Mike Flanagan Rewrote The Rules Of Horror For The Haunting Of Bly Manor

Mike Flanagan successfully adapted Shirley Jackson's "The Haunting of Hill House" into an emotional gut-punch of a series exploring grief and trauma. While Flanagan based the limited series on the basic beats of Jackson's gothic horror novel, his tale emerged as a meditation on how familiar bonds forever haunt us.

When Flanagan adapted Henry James' 1988 novella "The Turn of the Screw" into a television series, he decided to come up with a show that reinvented James' tale and was distinct from "Hill House." Although "Hill House" and "The Haunting of Bly Manor" have common thematic threads, the two stories have different approaches to the concepts that drive the show's hauntings. "Bly Manor" situates its horror in the titular haunted mansion, but how the hauntings begin becomes intertwined with concepts like memory, grief, and oblivion.

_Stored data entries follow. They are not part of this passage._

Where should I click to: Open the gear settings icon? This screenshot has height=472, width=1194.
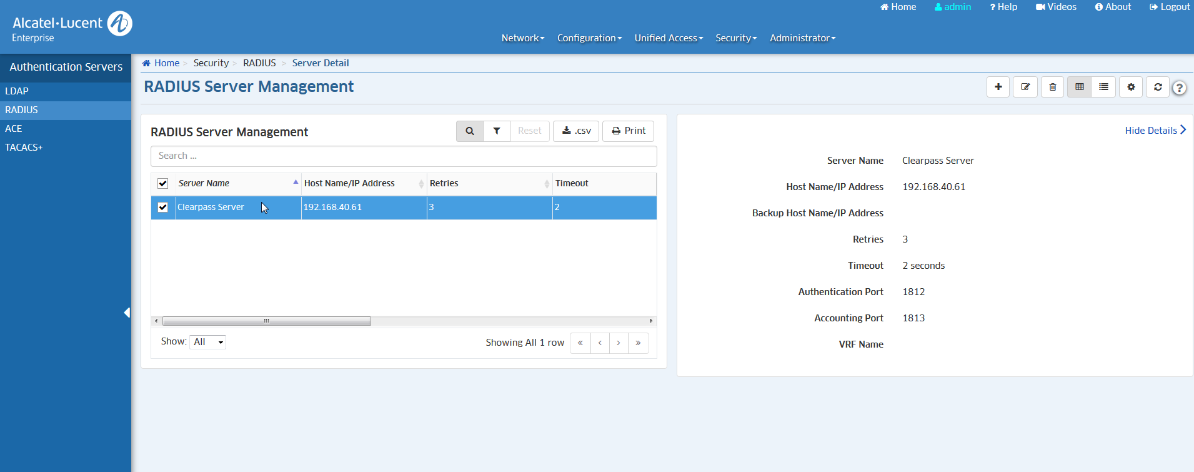click(x=1131, y=87)
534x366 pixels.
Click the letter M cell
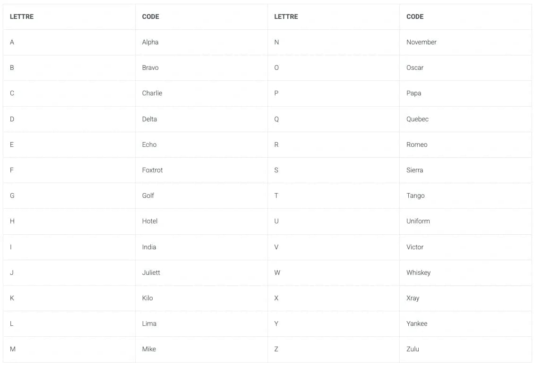[x=13, y=349]
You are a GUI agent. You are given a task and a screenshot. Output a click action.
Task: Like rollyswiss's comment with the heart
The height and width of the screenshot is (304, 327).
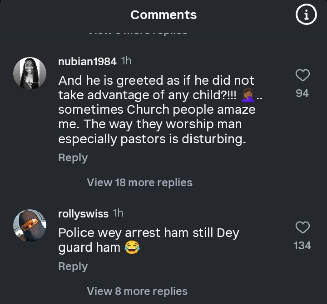coord(302,227)
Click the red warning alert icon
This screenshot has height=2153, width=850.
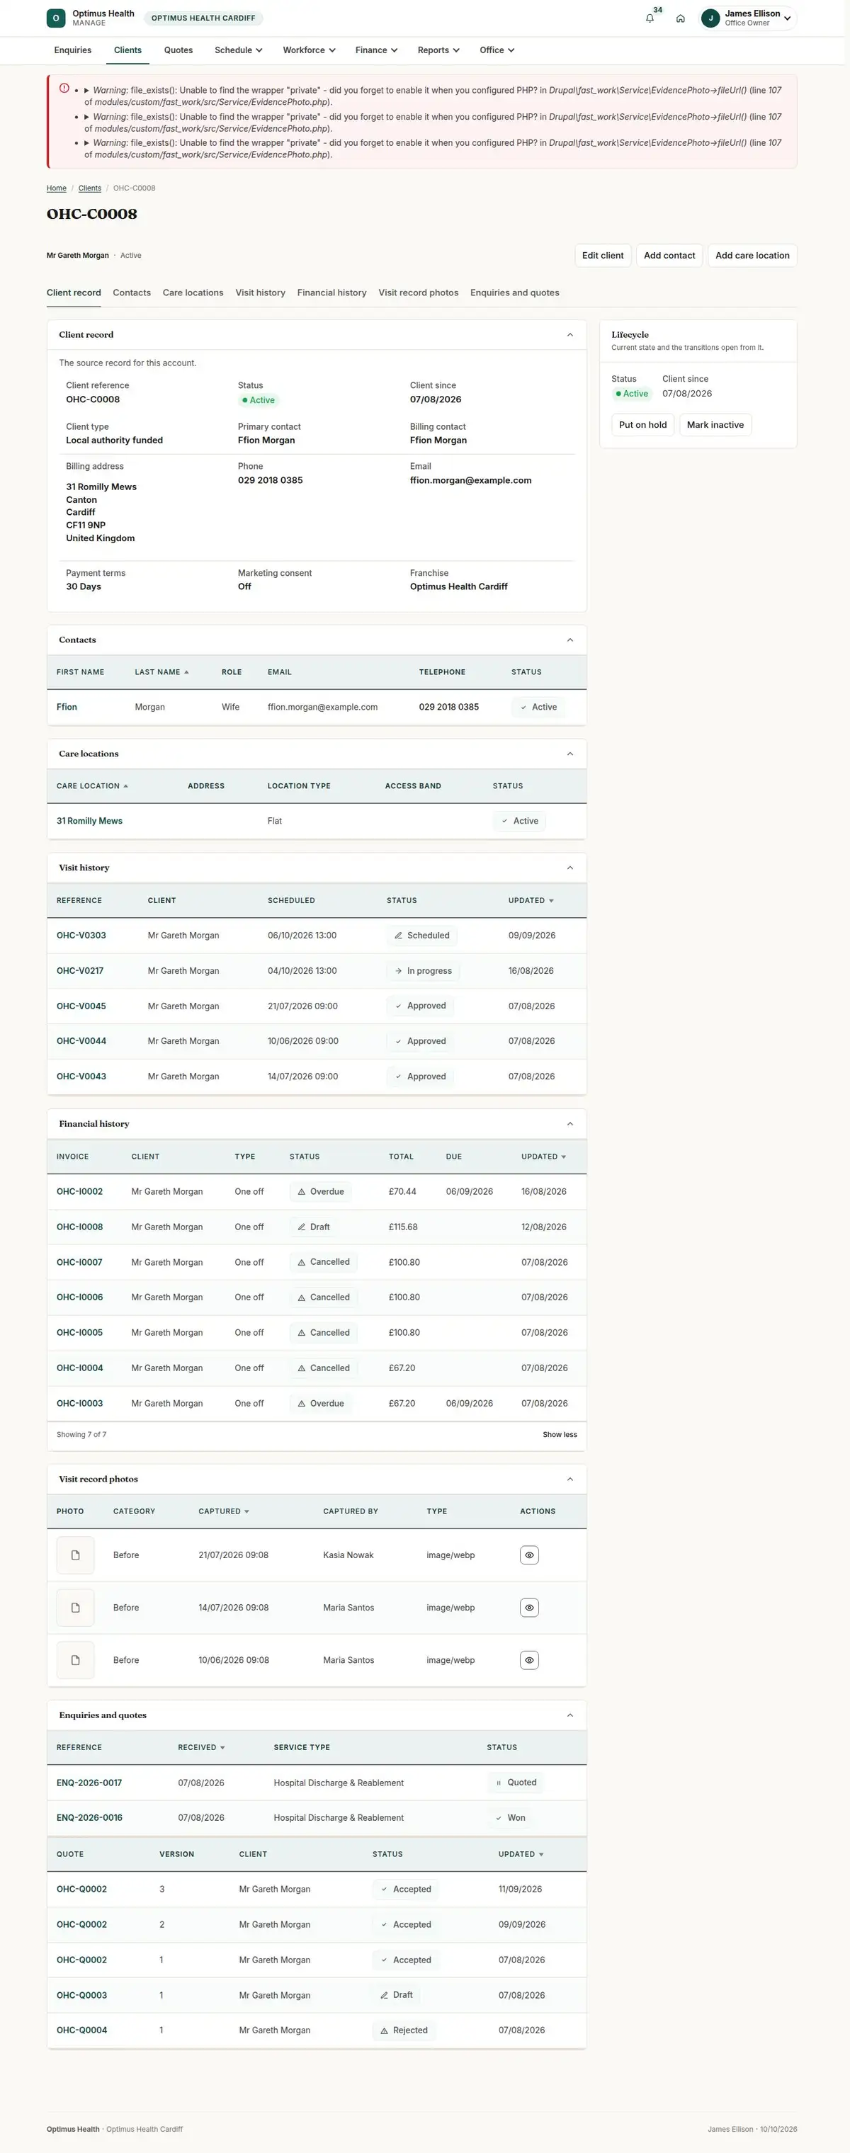64,88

How does a ghost haunt? How does this haunting affect the living? Flanagan deftly tackles these questions in "Bly Manor" by dismantling traditional interpretations of a ghost. Here's how he did it.

The rules of a haunting can be reinvented

In the horror genre, there are certain tropes associated with hauntings. Of course, the reasoning behind why a spirit does what it does relies on the suspension of disbelief. In an interview with SYFY WIRE, Flanagan explains the loose rules of hauntings. He discusses "The Ring," a J-horror film that features a cursed videotape that will kill the viewer unless they show it to someone else. Flanagan ponders how a VHS tape came to be possessed and what a wronged spirit achieves by enacting revenge on innocent viewers. Although most viewers look past the flawed logic, Flanagan questions the "problematic" nature of the rules of haunting:

"The thing about hauntings are that they defy explanation because the more you try to explain them, the more ridiculous they can sound. And, they also create rules for themselves that become problematic. Like, if the ghost is there because they're murdered before their time and they wanted revenge and now they're killing other people, why don't they get to be ghosts?"

Flanagan puts forward a fair point. Why doesn't every person murdered by a ghost also hound the living for vengeance? Do these selective rules solely exist for the sake of contrived storytelling? To challenge these notions and offer a compelling explanation of why ghosts haunt, Flanagan carefully crafted the narrative of "The Haunting of Bly Manor." Before we delve into Flanagan's supernatural story, please note that there are major spoilers ahead for "Bly Manor."

How Bly Manor roots its hauntings in endless cycles of grief

The major haunting within Bly Manor can be traced back to Viola (Kate Siegel), who didn't wish to relinquish control of the manor — even in death. Driven by an iron will and the need to find her estranged daughter, Viola haunts the house and drags anyone who interrupts her to the lake. Here, the haunting is caused by an individual's emotional state at the time of their death, extending to the world of the living.

Flanagan uses the example of Hannah's (T'Nia Miller) death to explain how hauntings evolve with time. "If you die on the grounds of Bly Manor, the first thing that happens is you go through a period of intense denial... and that's where we have Hannah," he tells the outlet. Since Hannah is not consciously aware that she's dead, she dreams up conversations with the living and carries on normally for some time. After her memories start getting muddled, she then reckons with the truth of her existence as a ghost who also haunts Bly Manor.

"Bly Manor" situates hauntings as a never-ending cycle of grief — especially considering Dani's (Victoria Pedretti) sacrifice. In the series finale, Dani allows Viola to possess her to save Flora, freeing every trapped ghost and becoming the Lady of the Lake. This action kick-starts a new cycle of hauntings. While Dani is now trapped as a ghost for eternity and will slowly lose her identity, her absence will haunt the living. Flanagan's hauntings in "Bly Manor" are intensely personal, fueled by loss in varying shades. He effectively subverts horror's traditional hauntings, often products of narrative convenience.